Hsf1 knockdown in SK-N-SH cells suppresses p53 nuclear localization. (A) SK-N-SH cells were grown to 60% confluence and then transfected with the indicated siRNA either once (1x) or twice with a 24-hour interval (2x). Forty-eight hours after the last transfection of siRNA, the transfected cells were either treated with a 5-Gy ionizing radiation or left untreated. Cells were harvested, and extracts were prepared 3 hours after irradiation.

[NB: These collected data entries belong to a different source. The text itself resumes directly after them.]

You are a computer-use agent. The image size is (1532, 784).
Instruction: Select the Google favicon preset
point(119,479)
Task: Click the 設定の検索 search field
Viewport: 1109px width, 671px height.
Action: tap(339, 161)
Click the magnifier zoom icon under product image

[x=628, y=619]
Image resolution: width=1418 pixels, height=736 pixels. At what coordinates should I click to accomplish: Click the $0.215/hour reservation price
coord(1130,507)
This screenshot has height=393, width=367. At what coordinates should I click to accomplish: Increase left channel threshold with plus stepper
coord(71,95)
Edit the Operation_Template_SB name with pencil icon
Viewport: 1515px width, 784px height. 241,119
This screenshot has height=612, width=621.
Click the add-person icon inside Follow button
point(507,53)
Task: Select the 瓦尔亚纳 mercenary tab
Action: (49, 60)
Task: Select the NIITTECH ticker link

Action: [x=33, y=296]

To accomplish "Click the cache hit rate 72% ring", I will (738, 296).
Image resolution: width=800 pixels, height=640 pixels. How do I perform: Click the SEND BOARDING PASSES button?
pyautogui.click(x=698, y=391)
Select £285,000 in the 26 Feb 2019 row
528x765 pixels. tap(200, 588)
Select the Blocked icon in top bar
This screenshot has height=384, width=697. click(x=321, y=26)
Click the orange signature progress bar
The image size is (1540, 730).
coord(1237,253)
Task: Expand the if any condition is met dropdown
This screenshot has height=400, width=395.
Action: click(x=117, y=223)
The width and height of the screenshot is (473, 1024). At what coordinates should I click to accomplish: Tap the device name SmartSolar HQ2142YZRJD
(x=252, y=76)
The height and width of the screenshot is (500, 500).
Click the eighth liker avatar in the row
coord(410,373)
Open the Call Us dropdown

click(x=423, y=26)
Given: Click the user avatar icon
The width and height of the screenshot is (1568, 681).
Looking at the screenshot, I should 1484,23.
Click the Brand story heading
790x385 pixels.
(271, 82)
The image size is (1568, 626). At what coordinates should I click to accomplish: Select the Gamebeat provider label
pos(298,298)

Hsf1 expression was determined by Western blot analysis using an anti-Hsf1 antibody. β-Actin levels are depicted as the loading control. (B) SK-N-SH cells were grown on coverslips at 37°C to 60% confluence and were transfected with the indicated siRNA. The cells were transfected twice with the Hsf1 siRNA as in panel (A). Forty-eight hours later, the cells were either treated with a 5-Gy ionizing radiation or left untreated. p53 localization was stained using DO1 antibody 3 hours after irradiation. (C) The fraction of cells with nuclear localized p53 in panel (B) was quantified. Graphs show the mean ± SE from three independent experiments.

Figure 9

Exogenous Hsf1 restores p53 nuclear importation in ALTR12 cells. (A) Confluent ALTR12 or ALTR12 cells stably transfected with pCDNA3.1 vector (vector) or plasmids encoding either a constitutively active Hsf1 (ActHsf1) or the wild type hsf1 (WTHsf1) were grown at 37 or 32°C. Cells were harvested and analyzed for Hsf1 and p21 expression by Western blot analysis. (B) Parental ALTR12 or ALTR12 cells stably transfected with pCDNA3.1 vector or a vector encoding either a wild type hsf1 or a constitutively active Hsf1 were grown on coverslips at 37°C to 60% confluence. Cells were either immediately stained for p53 localization or shifted to 32°C for 5 hours and then stained for p53 using PAb421 antibody. (C) The fraction of nuclear localized p53 in B was quantified. Graphs show the mean ± SE from three independent experiments. (D) ALTR12 cells stably transfected with pWWP-Luc-Neo plasmid were grown at 37°C to 60% confluence. After transfection of pCDNA3.1 vector or plasmids encoding either a wild type hsf1 or a constitutively active Hsf1 for 48 hours at 37°C, cells were either retained at 37°C or shifted to 32°C for an additional 6 hours and then assayed for luciferase activity. Graphs show the mean ± SE from three separate experiments.